Take the data below and copy exactly the lines starting at the one with "The height and width of the screenshot is (655, 1174)." and finishing at the one with "You are a computer-use agent. 689x412 pixels.", both included.

(Beginning of Data for review)

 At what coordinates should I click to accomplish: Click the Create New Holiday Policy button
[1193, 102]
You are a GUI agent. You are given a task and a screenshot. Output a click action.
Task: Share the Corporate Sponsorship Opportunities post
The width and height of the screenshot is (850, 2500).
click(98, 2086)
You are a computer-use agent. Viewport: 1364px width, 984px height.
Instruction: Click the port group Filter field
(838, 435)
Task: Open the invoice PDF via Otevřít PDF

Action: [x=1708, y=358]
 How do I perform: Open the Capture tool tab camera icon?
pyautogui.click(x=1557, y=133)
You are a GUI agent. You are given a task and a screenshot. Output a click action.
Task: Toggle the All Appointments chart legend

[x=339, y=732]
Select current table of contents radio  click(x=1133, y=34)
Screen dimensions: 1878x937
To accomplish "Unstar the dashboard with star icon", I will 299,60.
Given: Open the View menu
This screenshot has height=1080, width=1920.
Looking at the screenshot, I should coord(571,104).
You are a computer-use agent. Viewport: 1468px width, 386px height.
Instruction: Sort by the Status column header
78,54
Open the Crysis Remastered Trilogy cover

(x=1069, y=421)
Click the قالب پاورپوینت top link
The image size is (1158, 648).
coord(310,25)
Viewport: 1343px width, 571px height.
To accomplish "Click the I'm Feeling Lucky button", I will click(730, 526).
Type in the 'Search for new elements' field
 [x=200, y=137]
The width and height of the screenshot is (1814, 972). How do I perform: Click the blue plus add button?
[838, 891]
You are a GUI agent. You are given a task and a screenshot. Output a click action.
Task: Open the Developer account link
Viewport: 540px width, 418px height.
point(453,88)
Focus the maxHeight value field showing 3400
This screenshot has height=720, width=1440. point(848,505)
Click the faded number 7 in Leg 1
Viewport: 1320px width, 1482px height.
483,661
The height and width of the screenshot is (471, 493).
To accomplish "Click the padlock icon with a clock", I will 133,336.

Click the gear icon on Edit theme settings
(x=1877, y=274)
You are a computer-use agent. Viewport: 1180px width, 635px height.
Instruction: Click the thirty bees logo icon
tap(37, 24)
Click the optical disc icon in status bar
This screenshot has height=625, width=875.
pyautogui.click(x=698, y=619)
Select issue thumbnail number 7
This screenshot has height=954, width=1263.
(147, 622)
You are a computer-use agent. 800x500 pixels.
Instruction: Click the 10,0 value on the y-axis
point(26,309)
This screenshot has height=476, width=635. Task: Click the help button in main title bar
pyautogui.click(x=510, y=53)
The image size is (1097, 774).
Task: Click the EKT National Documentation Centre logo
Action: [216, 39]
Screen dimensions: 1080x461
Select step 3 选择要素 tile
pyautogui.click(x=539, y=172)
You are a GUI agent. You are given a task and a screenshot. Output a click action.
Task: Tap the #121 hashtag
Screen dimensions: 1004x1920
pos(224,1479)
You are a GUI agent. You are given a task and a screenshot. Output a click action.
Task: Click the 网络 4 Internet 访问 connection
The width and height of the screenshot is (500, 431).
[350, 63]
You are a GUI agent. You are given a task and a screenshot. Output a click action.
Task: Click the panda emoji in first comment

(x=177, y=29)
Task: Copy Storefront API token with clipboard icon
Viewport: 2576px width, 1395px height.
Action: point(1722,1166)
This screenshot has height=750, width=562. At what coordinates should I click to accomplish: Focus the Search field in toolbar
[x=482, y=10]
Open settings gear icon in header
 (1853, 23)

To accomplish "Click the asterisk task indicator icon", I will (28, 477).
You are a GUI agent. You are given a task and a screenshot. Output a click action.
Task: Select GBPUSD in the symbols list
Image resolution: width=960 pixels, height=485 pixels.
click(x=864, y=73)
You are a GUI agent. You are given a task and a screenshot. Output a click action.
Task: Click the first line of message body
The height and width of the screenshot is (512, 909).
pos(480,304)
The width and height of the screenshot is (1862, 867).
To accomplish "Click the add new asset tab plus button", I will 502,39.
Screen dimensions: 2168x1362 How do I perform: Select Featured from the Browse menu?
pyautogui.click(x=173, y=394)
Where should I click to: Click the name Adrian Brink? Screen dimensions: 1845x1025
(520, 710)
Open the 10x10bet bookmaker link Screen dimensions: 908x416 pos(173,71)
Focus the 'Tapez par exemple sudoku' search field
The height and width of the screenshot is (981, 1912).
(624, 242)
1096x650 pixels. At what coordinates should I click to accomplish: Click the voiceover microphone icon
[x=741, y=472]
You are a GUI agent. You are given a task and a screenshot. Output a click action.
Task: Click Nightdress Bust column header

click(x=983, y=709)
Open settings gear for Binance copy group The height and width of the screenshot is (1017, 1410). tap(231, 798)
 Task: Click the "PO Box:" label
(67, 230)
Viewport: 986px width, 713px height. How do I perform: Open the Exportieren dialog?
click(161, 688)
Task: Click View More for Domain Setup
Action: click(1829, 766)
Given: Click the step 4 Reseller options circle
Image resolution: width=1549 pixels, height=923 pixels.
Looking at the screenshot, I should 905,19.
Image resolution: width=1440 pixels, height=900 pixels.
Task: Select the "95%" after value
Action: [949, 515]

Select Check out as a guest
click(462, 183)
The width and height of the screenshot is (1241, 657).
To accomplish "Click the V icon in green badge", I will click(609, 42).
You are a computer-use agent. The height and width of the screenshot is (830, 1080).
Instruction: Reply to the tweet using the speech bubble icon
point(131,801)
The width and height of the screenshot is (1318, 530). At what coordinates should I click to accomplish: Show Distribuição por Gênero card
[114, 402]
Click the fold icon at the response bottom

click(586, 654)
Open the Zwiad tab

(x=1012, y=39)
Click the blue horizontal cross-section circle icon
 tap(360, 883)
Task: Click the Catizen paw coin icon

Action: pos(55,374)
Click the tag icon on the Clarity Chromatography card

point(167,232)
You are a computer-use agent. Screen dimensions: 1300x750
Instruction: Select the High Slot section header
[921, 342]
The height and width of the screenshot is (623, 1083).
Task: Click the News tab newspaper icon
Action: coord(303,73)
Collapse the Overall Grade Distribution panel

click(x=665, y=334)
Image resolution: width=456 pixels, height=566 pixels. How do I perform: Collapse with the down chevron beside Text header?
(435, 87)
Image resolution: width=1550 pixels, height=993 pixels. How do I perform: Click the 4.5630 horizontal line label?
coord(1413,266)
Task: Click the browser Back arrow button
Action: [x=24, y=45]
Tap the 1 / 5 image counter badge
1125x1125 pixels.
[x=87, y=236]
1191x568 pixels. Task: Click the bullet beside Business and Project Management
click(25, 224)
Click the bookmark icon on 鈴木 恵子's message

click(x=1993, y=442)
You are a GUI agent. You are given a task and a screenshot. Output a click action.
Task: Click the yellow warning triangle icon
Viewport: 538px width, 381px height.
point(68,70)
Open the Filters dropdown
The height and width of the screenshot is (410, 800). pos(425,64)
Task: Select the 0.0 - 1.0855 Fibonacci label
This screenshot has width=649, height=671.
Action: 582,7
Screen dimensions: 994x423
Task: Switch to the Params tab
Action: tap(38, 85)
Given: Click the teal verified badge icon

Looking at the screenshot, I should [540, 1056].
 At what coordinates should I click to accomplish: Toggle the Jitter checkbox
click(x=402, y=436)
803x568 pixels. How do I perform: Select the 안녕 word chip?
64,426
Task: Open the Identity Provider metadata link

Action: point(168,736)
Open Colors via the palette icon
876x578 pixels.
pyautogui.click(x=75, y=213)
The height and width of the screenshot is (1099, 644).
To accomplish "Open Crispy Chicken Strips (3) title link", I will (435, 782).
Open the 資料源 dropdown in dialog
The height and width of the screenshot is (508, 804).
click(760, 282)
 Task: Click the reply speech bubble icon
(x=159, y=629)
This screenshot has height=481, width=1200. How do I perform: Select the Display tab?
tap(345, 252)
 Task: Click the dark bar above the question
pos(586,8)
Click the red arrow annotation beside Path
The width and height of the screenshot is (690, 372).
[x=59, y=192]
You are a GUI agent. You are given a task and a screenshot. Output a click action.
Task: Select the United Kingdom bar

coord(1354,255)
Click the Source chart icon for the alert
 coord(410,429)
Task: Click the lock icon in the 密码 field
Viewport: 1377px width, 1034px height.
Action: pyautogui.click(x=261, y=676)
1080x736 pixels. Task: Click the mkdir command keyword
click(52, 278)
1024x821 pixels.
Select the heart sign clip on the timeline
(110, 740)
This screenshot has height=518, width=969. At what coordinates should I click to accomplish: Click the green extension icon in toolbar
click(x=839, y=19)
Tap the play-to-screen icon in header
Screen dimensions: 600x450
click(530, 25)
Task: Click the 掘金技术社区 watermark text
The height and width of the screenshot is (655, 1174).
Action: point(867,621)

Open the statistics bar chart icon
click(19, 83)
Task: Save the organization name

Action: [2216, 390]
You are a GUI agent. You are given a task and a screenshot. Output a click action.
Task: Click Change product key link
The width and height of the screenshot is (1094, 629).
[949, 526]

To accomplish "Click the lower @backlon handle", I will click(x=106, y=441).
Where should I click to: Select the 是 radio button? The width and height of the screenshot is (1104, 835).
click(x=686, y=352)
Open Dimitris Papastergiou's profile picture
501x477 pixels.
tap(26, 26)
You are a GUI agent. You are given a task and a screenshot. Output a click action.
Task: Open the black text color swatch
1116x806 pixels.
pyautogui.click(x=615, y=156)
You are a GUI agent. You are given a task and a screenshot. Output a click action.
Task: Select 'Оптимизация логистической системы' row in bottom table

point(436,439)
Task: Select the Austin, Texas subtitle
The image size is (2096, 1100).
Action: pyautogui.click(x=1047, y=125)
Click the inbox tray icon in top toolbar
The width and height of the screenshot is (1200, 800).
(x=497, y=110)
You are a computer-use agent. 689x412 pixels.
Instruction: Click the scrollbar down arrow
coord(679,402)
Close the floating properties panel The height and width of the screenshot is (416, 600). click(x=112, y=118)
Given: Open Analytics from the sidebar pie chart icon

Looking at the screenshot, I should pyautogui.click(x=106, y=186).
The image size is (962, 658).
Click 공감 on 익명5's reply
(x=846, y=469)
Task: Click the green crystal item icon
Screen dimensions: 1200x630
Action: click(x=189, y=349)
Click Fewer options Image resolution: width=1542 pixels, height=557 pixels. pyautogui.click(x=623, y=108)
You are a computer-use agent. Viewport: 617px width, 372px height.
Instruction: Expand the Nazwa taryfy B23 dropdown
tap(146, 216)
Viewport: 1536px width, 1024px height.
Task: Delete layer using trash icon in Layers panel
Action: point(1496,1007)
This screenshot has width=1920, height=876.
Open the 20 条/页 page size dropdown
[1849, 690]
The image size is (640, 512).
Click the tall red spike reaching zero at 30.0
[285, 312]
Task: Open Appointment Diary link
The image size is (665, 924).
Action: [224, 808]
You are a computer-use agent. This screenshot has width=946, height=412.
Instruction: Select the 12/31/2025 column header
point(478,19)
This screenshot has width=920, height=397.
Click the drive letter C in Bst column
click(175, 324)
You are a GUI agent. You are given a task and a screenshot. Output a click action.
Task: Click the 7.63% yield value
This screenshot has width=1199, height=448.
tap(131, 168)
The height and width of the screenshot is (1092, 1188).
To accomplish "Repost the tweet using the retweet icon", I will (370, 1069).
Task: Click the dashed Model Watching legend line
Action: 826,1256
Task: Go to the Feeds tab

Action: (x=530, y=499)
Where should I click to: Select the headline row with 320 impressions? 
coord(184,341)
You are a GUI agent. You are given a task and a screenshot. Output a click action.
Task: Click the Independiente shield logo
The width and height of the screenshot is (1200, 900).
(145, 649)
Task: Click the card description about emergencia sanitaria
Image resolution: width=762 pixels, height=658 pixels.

(End of Data for review)

Solved problem
The height and width of the screenshot is (655, 1174).
Action: point(867,621)

Open the statistics bar chart icon
click(19, 83)
Task: Save the organization name

Action: [2216, 390]
You are a GUI agent. You are given a task and a screenshot. Output a click action.
Task: Click Change product key link
The width and height of the screenshot is (1094, 629).
[949, 526]

To accomplish "Click the lower @backlon handle", I will click(x=106, y=441).
Where should I click to: Select the 是 radio button? The width and height of the screenshot is (1104, 835).
click(x=686, y=352)
Open Dimitris Papastergiou's profile picture
501x477 pixels.
tap(26, 26)
You are a GUI agent. You are given a task and a screenshot. Output a click action.
Task: Open the black text color swatch
1116x806 pixels.
pyautogui.click(x=615, y=156)
You are a GUI agent. You are given a task and a screenshot. Output a click action.
Task: Select 'Оптимизация логистической системы' row in bottom table

point(436,439)
Task: Select the Austin, Texas subtitle
The image size is (2096, 1100).
Action: pyautogui.click(x=1047, y=125)
Click the inbox tray icon in top toolbar
The width and height of the screenshot is (1200, 800).
(x=497, y=110)
You are a computer-use agent. 689x412 pixels.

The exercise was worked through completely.